READING TEXT -
While exact statistics are hard to come
by, it is generally estimated that about 80% of all dementia in
persons over age 65 is caused by two irreversible disorders.
Alzheimer's disease, by far the most common, is a disease of unknown
cause associated with progressive dementia leading to death within 5
to 10 years. At autopsy, the brain shows characteristic microscopic
abnormalities in the cerebrum, the largest "intellectual" part of the
human brain. Though many tantalizing research leads are under
exploration, there is as yet no treatment for this condition proven to
be effective. The other major cause of irreversible dementia among the
elderly is a phenomenon usually known as multi-infarct dementia,
meaning many small strokes that destroy small areas of brain tissue.
Theoretically, the treatment of existing high blood pressure might
help in preventing further "mini-strokes", but the treatment of
hypertension in the elderly can be very tricky since "over-treatment"
can also lead to brain damage due to insufficient blood flow. That is
the bad news. The relatively good news is that approximately 10 to 20%
of persons over 65 years of age with mental deterioration have
underlying causes that may be partially or completely reversed,
including the following:
- Inappropriate drug ingestion: This "cause" is put at the top
of the list to emphasize the increasing recognition of the phenomenon
of excessive and inappropriate drug use by the elderly. Some of this
use stems from the problems of dementia itself (forgetfulness as to
when the last dose was taken, confusion about how long medication
should be taken) or a tendency to try something suggested by a friend.
However, much of the blame must be laid at the doorstep of physicians
who too readily prescribe drugs without careful checking as to what
the person is already taking, or who spend too little time to consider
(and explain) the special problems that many common drugs might cause
older people. Indeed, one of the first steps in evaluating the
development of dementia in anyone is to review all drug use carefully,
including non-prescription drugs. In some cases it may be necessary to
check the medicine cabinet at home rather than rely on the verbal
report given. The discontinuation of drugs should be done under the
supervision of a knowledgeable physician, since serious withdrawal
problems can occur.
- Unrecognized depression: As with persons of any age, serious
underlying depression may be missed in the midst of intellectual
deterioration. But there is a special danger of this happening to an
elderly person, given the easy explanation of "senility" for such
deterioration and the erroneous assumption that elderly persons are
not likely to become depressed. Indeed, during depression they are
more likely to deny mood changes and instead focus on bodily
complaints. But depression is being increasingly identified as the
basis for impaired mental function in elderly people, and proper
treatment can lead to striking improvement.
- Underlying physical disease: This category is all-inclusive
and runs the gamut from alcoholism to infection to low thyroid
function to an unrecognized blood clot next to the brain.

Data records

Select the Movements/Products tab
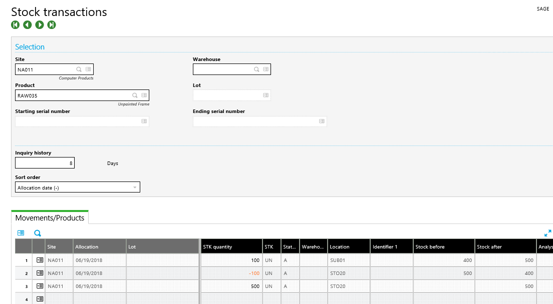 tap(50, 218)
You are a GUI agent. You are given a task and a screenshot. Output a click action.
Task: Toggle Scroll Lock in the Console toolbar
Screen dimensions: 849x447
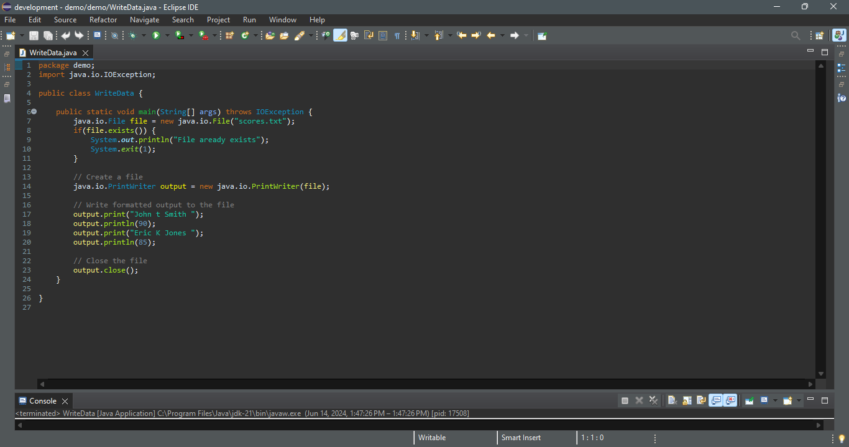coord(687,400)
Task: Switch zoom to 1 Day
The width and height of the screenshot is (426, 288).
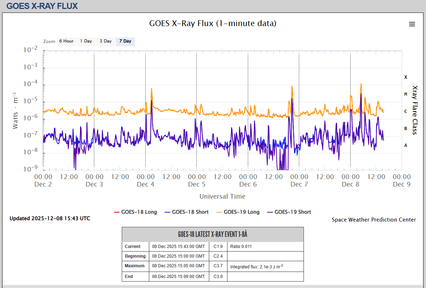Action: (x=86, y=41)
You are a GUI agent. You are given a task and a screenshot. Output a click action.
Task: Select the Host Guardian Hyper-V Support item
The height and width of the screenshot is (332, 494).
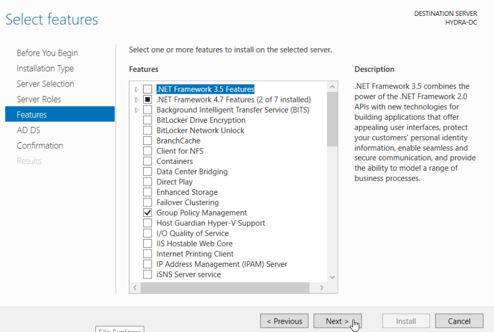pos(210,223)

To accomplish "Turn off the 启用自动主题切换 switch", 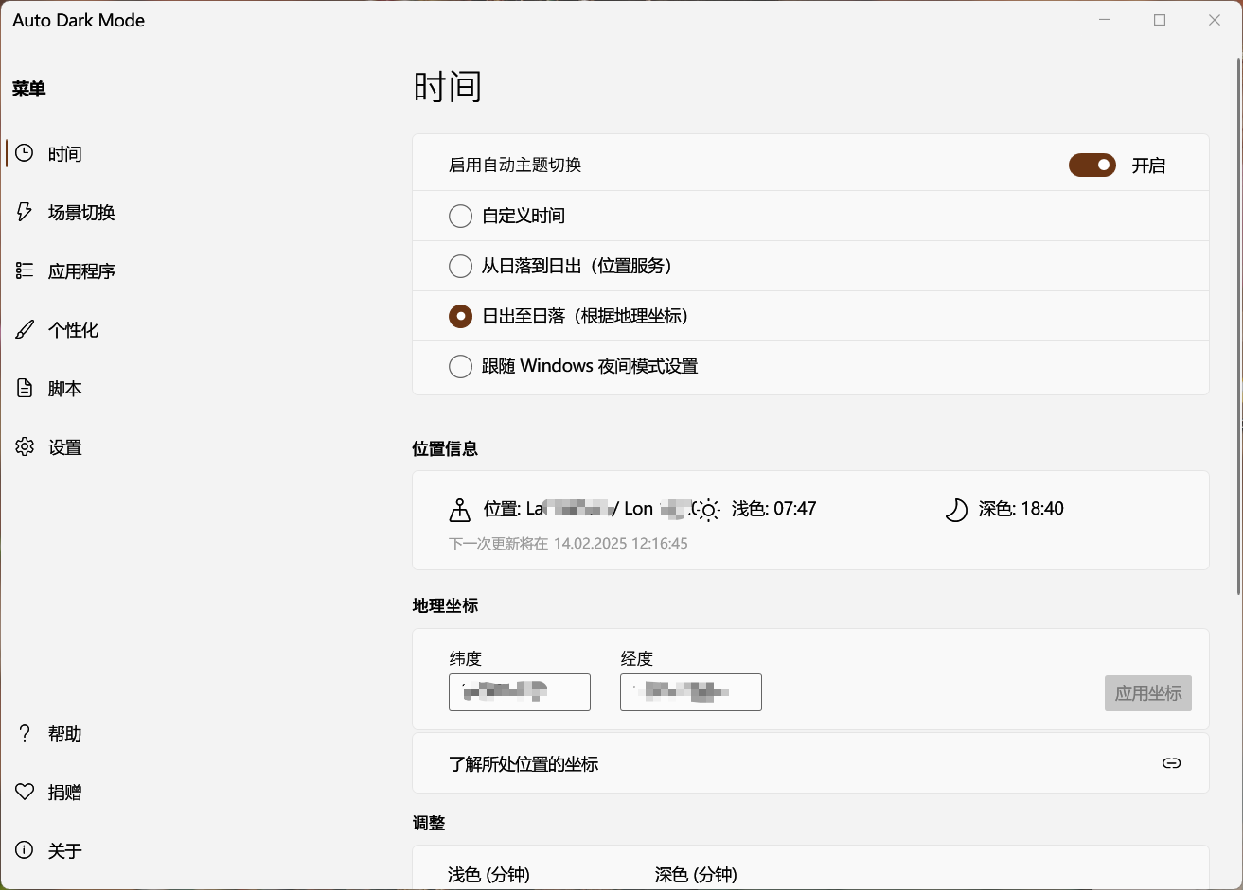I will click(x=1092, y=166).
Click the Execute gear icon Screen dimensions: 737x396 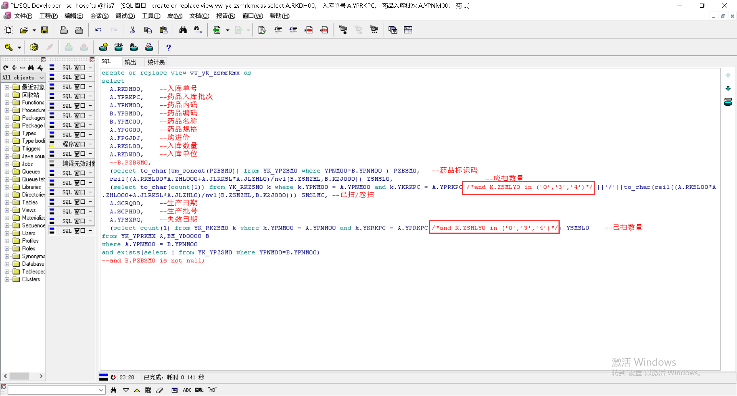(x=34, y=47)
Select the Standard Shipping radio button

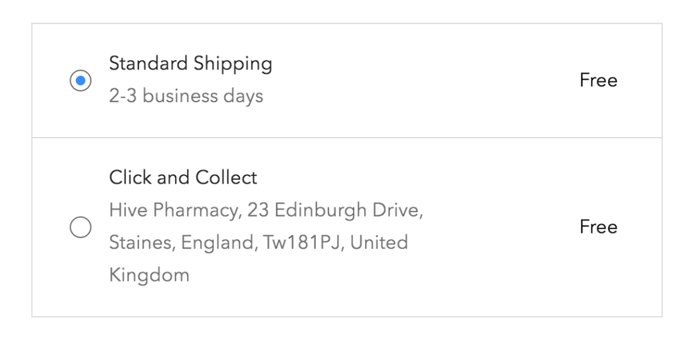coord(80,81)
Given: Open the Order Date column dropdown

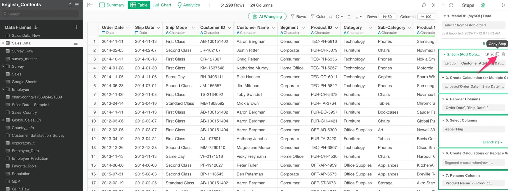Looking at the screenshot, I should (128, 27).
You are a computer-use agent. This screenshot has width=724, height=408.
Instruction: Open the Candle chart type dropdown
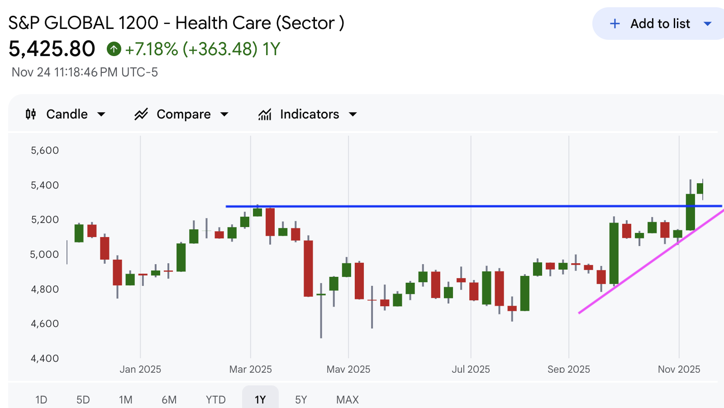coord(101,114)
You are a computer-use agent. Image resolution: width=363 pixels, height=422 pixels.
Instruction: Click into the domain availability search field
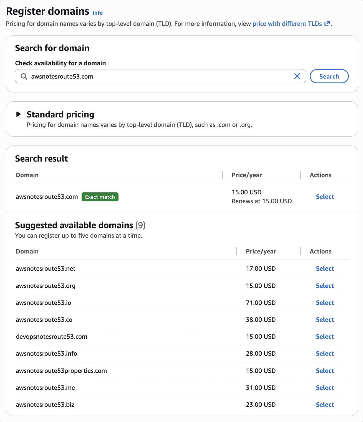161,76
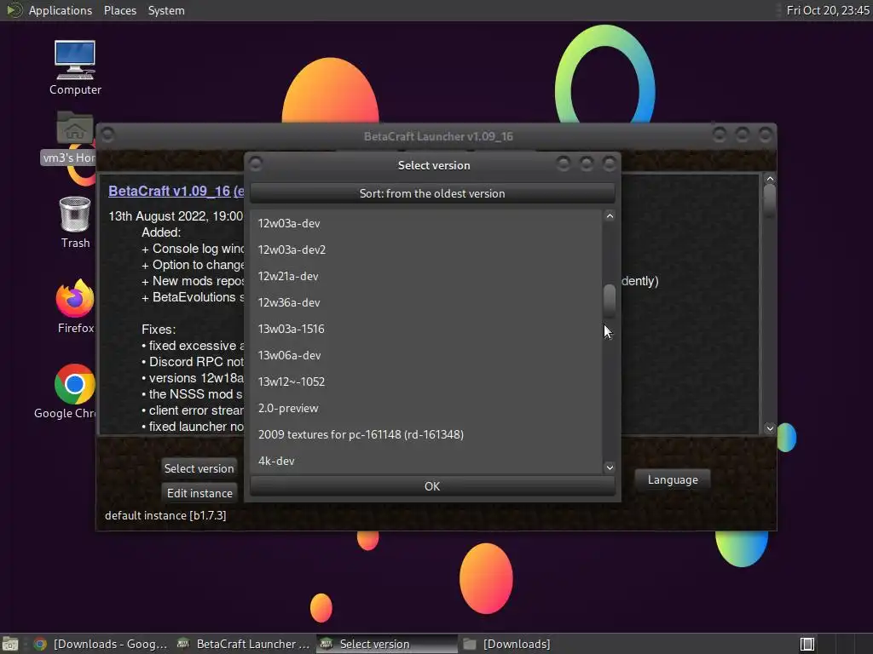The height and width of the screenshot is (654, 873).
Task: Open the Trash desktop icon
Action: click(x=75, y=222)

WORK TO BE COMPLETED - According to the dementia text, what share of persons over 65 with mental deterioration have underlying causes that may be partially or completely reversed? Please answer in a few words.

RESPONSE - Approximately 10 to 20%.